Can Insomnia Be Cured? Acute Insomnia Vs Chronic Insomnia

Author: Paulami Dam, Junior Research Fellow

Often people are searching the web with insomnia is killing me; insomnia is ruining my life; insomnia for a week; insomnia with COVID-19; and so on. Is it really insomnia or just a number of subsequent nights of poor sleep? At first, you have to know the difference between these two. Sleep could be hard to come by if you're worried, agitated, sad, or scared at bedtime. You could discover that you stay awake in your bed for a long time or you wake up countless times. Sleep deprivation has a huge impact on your everyday life as well. It makes you irritated, clumsy, and restless the next morning.  

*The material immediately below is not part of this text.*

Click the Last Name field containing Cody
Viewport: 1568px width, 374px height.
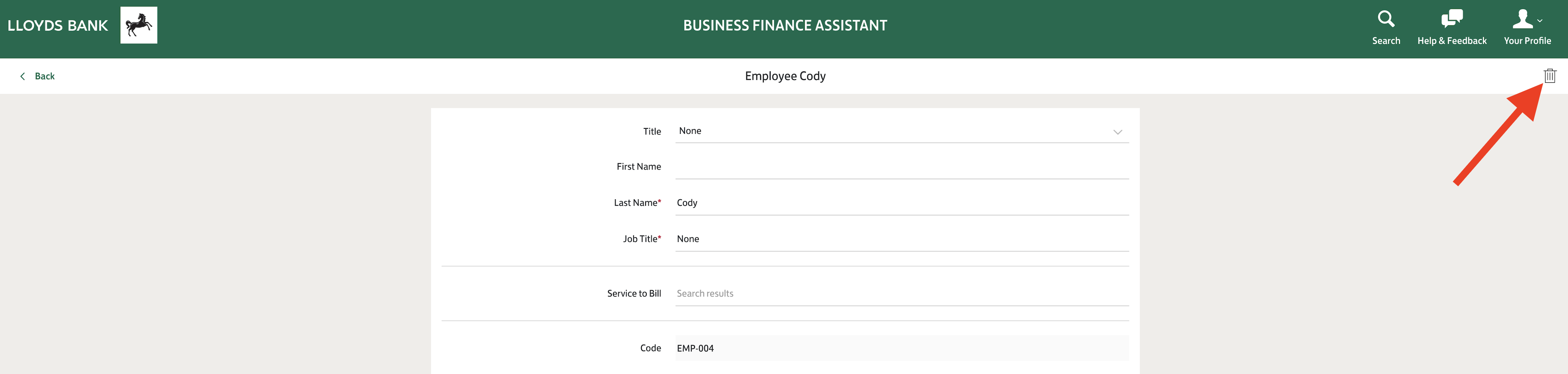(901, 203)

Can Insomnia Be Cured? Acute Insomnia Vs Chronic Insomnia


We all have experienced sleepless nights during several points of life, whether it was the night before your result-out, your grand wedding day or simple tensions from your office works when frustration and stress had engulfed your good night's sleep. But what if sheep-counting becomes your daily routine and still sleep never comes to you easily? The first one is occasional sleeplessness and the second one can be referred to as insomnia. Occasional sleeplessness is common and usually provoked by stress factors such as workplace stressors or relationship issues. Occasional sleeplessness or acute insomnia seems to last only a few nights or a few weeks which normally go away as the stress factors are removed. Signs of chronic insomnia generally appear for around three nights per week for three months or more. Up to 35 per cent of the surveyed adult age group experiences acute insomnia, whereas 10 per cent to 15 per cent suffer from chronic one (1).



Wait here. You need to know if you have insomnia or anything else. Remember, insomnia is a general sleep disorder that includes -

  • Difficulty in falling asleep,
  • Difficulty in staying asleep,
  • Waking up very early and inability in sleeping back,
  • Feeling of drowsiness the whole day after being awake,
  • Irritability, bad mood, anxiety, trouble-focusing, trouble-remembering & increased errors.

Insomnia and anxiety are often related. It may deplete your stamina, enthusiasm, mood, brainpower as well as your health, work productivity, and overall quality of life.



When insomnia hits, it may be the only ailment, or it may be accompanied by additional complications. Lifestyle factors are as follows -

  • Unbalanced work timetable (e.g. associated with night shifts or late-night studying)
  • Stress (e.g. associated with work, education, finance or family)
  • Extreme use of alcohol, tobacco or caffeine
  • Lack of exercise
  • Eating too much before bed
  • Excessive screen-time before going to bed
  • Irregular sleeping routine or bad sleep schedule

Moreover, insomnia is frequently associated with other mental health issues. Insomnia can be a symptom of psychological disorders, including post-traumatic stress disorder (PTSD). Depression often causes chronic insomnia. Health conditions such as persistent pain, heart disease, diabetes, asthma, gastroesophageal reflux disease, cancer, Parkinson's disease, Alzheimer's disease etc. are linked with insomnia. Hormonal fluctuations in women are also the enemies of good sleep.



Insomnia can be cured. If you're having the above-mentioned symptoms, go to your doctor. Your doctor will inquire about your lifestyle, your coffee, liquor, and tobacco consumption, along with the prescribed drugs you're on. Your doctor may advise diagnostic tests to check any latent illnesses that could be the source of your insomnia. Good news! Your insomnia can go away. There are a variety of therapy choices available and your doctor knows how you should be treated. Including several prescribed medications (i.e. sleeping pills etc.), herein, Cognitive Behavioural Therapy is a good option for the treatment of insomnia. 

Nevertheless, changing your poor sleeping habits can fight insomnia and encourage good sleep (2)

Can Insomnia Be Cured? Acute Insomnia Vs Chronic Insomnia

  • Maintain consistent sleeping time every day including weekends.
  • Increase your physical activities and follow an exercise schedule
  • Avoid power-naps during daytime
  • Avoid a gala dinner and consumption of caffeine, nicotine and alcohol
  • Limit the screen-time (phone, television or laptop) before bed.
  • Make your psychology by using the bedroom only for sleeping. Make it a dark, silent, cool environment.
  • Establish a soothing sleep routine, such as having a warm bath, reading a book, or listening to calming music.

If you're having trouble sleeping, don't hesitate to get assistance from your doctor. They might be able to provide you advice on how to deal with difficulties that are interfering with your sleep. Many people who suffer from insomnia find that modifying their food, lifestyle, and nightly rituals helps them sleep better.